Tempo

Um mês após a maior tragédia já vivida por mim e pela família. Aos poucos a vida volta ao normal. Estamos nos esforçando para isso. Apesar dos pesadelos com tiros, os sonhos alegres acalentam o coração. Há um mês o mundo ficou mais triste. Mais real. Mais sombrio. Sem esperança.

Na tentativa de esquecer a dor e o luto, o trabalho me consome a última gota de energia. Tanto que o mês passou voando, na próxima segunda-feira, 9, seria outra oportunidade de reunir a família com alegria, mas, eu acho que esse ano tudo será diferente.

Nesse período aprendi que há tempos de ganhar, de correr contra o tempo, há também, tempo de perder e de começar do zero.
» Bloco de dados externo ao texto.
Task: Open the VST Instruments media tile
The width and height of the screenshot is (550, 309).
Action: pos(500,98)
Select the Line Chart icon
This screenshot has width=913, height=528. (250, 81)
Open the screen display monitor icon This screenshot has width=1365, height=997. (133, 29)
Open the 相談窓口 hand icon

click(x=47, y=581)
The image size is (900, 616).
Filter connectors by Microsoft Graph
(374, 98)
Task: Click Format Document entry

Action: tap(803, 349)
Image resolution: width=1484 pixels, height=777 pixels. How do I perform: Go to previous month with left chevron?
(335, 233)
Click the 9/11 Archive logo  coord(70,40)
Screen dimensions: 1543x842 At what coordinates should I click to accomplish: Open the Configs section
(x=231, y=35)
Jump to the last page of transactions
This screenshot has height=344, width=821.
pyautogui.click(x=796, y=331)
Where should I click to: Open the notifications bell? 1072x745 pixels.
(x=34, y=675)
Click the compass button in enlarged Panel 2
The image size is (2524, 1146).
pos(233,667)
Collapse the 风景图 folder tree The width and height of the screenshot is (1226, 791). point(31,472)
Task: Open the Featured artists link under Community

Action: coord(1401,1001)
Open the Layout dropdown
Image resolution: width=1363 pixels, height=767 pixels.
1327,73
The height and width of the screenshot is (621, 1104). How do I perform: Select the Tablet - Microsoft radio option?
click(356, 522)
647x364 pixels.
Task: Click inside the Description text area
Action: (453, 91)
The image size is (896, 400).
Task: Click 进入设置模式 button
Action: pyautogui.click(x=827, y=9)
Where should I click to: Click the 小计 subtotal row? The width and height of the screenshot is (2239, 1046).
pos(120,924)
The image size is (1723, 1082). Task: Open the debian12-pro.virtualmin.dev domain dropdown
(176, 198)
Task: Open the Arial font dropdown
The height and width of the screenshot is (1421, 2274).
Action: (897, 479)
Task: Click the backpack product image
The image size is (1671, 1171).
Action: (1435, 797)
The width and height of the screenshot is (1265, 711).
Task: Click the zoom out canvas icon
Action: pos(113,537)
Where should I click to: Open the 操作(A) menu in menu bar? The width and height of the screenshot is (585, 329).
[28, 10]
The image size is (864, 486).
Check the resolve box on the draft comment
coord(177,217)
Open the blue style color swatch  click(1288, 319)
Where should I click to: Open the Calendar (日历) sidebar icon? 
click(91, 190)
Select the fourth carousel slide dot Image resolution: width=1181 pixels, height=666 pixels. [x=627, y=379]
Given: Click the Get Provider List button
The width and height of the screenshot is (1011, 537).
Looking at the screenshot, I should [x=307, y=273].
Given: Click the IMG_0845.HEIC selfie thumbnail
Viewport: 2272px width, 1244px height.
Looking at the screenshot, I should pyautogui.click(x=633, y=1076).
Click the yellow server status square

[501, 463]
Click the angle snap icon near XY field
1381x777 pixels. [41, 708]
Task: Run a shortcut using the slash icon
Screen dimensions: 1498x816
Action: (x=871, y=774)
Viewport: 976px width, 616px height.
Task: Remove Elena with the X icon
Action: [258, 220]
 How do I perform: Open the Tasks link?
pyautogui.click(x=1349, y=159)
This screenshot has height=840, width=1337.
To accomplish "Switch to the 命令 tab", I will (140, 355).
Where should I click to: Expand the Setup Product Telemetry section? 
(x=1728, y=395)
Quantas vezes na vida o ser humano passa por isso? E quantas vezes precisará passar para aprender que tudo na vida tem um propósito. E que tudo, absolutamente tudo acontece no tempo de Deus, você acreditando Nele ou não.

A minha família talvez nunca supere a forma como meu primo foi covardemente morto. Que a morte do Anderson vai virar estatística, para a segurança pública local, eu não tenho dúvida. Mas, de que tamanho essa lista vai precisar ficar para que providências eficazes sejam tomadas?

Se a culpa é da falta de equipamentos de segurança ou da Justiça e suas infinitas brechas. Do que faltou para os assassinos, certamente, meu primo tinha de sobra. Uma família e bons amigos que o amavam, caráter e educação. Fato é que enquanto todos buscam culpados, uma esposa e um filho estão completamente sem chão.

A falta de humanidade em pessoas sem esperança de uma vida decente! O Anderson era tão protetor que fez disso sua profissão. Ele poderia ser o que quisesse. Mas, ele escolheu proteger da sociedade, daquilo que há de pior no mundo.

Quanto a nós, nunca esqueceremos da sua coragem, da sua força e do seu sorriso. Nem deixaremos que seu filho esqueça do grande homem que você foi!